◆ **EXERCISE BRIEF**:
Could you format the data below as a Markdown table with a Row column numbering each line and a Line column holding its text, leaving out blank lines?
Begin RECORDS SUPPLIED
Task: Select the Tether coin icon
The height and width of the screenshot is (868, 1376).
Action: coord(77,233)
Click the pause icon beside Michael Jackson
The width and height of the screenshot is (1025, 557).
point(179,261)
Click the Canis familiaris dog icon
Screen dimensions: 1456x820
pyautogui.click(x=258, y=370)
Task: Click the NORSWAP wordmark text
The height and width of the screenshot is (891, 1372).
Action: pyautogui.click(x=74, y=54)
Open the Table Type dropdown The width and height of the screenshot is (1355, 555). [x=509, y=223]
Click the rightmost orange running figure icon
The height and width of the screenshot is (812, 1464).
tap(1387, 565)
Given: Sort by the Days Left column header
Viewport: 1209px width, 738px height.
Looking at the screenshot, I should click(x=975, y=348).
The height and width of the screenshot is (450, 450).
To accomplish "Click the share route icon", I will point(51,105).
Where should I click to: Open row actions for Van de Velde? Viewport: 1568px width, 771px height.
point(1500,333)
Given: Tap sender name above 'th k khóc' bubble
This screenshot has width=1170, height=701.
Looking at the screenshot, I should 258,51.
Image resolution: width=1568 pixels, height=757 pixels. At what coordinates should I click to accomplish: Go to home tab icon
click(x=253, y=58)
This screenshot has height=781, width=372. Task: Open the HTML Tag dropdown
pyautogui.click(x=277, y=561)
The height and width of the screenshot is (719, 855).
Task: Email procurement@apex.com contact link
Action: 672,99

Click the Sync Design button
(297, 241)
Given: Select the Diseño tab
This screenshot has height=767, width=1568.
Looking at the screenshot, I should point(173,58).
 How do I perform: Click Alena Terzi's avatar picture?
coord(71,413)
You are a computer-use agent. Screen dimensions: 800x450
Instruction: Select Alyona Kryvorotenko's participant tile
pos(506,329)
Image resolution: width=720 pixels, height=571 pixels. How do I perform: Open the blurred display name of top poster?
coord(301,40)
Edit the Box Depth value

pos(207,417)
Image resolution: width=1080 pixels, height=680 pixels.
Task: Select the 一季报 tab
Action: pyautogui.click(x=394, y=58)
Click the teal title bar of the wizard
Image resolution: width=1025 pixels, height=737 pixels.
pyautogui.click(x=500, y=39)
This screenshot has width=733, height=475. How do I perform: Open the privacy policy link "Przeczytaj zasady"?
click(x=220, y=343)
End RECORDS SUPPLIED
◆ **WRITTEN ANSWER**:
| Row | Line |
|---|---|
| 1 | Task: Select the Tether coin icon |
| 2 | The height and width of the screenshot is (868, 1376). |
| 3 | Action: coord(77,233) |
| 4 | Click the pause icon beside Michael Jackson |
| 5 | The width and height of the screenshot is (1025, 557). |
| 6 | point(179,261) |
| 7 | Click the Canis familiaris dog icon |
| 8 | Screen dimensions: 1456x820 |
| 9 | pyautogui.click(x=258, y=370) |
| 10 | Task: Click the NORSWAP wordmark text |
| 11 | The height and width of the screenshot is (891, 1372). |
| 12 | Action: pyautogui.click(x=74, y=54) |
| 13 | Open the Table Type dropdown The width and height of the screenshot is (1355, 555). [x=509, y=223] |
| 14 | Click the rightmost orange running figure icon |
| 15 | The height and width of the screenshot is (812, 1464). |
| 16 | tap(1387, 565) |
| 17 | Given: Sort by the Days Left column header |
| 18 | Viewport: 1209px width, 738px height. |
| 19 | Looking at the screenshot, I should click(x=975, y=348). |
| 20 | The height and width of the screenshot is (450, 450). |
| 21 | To accomplish "Click the share route icon", I will point(51,105). |
| 22 | Where should I click to: Open row actions for Van de Velde? Viewport: 1568px width, 771px height. |
| 23 | point(1500,333) |
| 24 | Given: Tap sender name above 'th k khóc' bubble |
| 25 | This screenshot has width=1170, height=701. |
| 26 | Looking at the screenshot, I should 258,51. |
| 27 | Image resolution: width=1568 pixels, height=757 pixels. At what coordinates should I click to accomplish: Go to home tab icon |
| 28 | click(x=253, y=58) |
| 29 | This screenshot has height=781, width=372. Task: Open the HTML Tag dropdown |
| 30 | pyautogui.click(x=277, y=561) |
| 31 | The height and width of the screenshot is (719, 855). |
| 32 | Task: Email procurement@apex.com contact link |
| 33 | Action: 672,99 |
| 34 | Click the Sync Design button |
| 35 | (297, 241) |
| 36 | Given: Select the Diseño tab |
| 37 | This screenshot has height=767, width=1568. |
| 38 | Looking at the screenshot, I should point(173,58). |
| 39 |  How do I perform: Click Alena Terzi's avatar picture? |
| 40 | coord(71,413) |
| 41 | You are a computer-use agent. Screen dimensions: 800x450 |
| 42 | Instruction: Select Alyona Kryvorotenko's participant tile |
| 43 | pos(506,329) |
| 44 | Image resolution: width=720 pixels, height=571 pixels. How do I perform: Open the blurred display name of top poster? |
| 45 | coord(301,40) |
| 46 | Edit the Box Depth value |
| 47 | pos(207,417) |
| 48 | Image resolution: width=1080 pixels, height=680 pixels. |
| 49 | Task: Select the 一季报 tab |
| 50 | Action: pyautogui.click(x=394, y=58) |
| 51 | Click the teal title bar of the wizard |
| 52 | Image resolution: width=1025 pixels, height=737 pixels. |
| 53 | pyautogui.click(x=500, y=39) |
| 54 | This screenshot has width=733, height=475. How do I perform: Open the privacy policy link "Przeczytaj zasady"? |
| 55 | click(x=220, y=343) |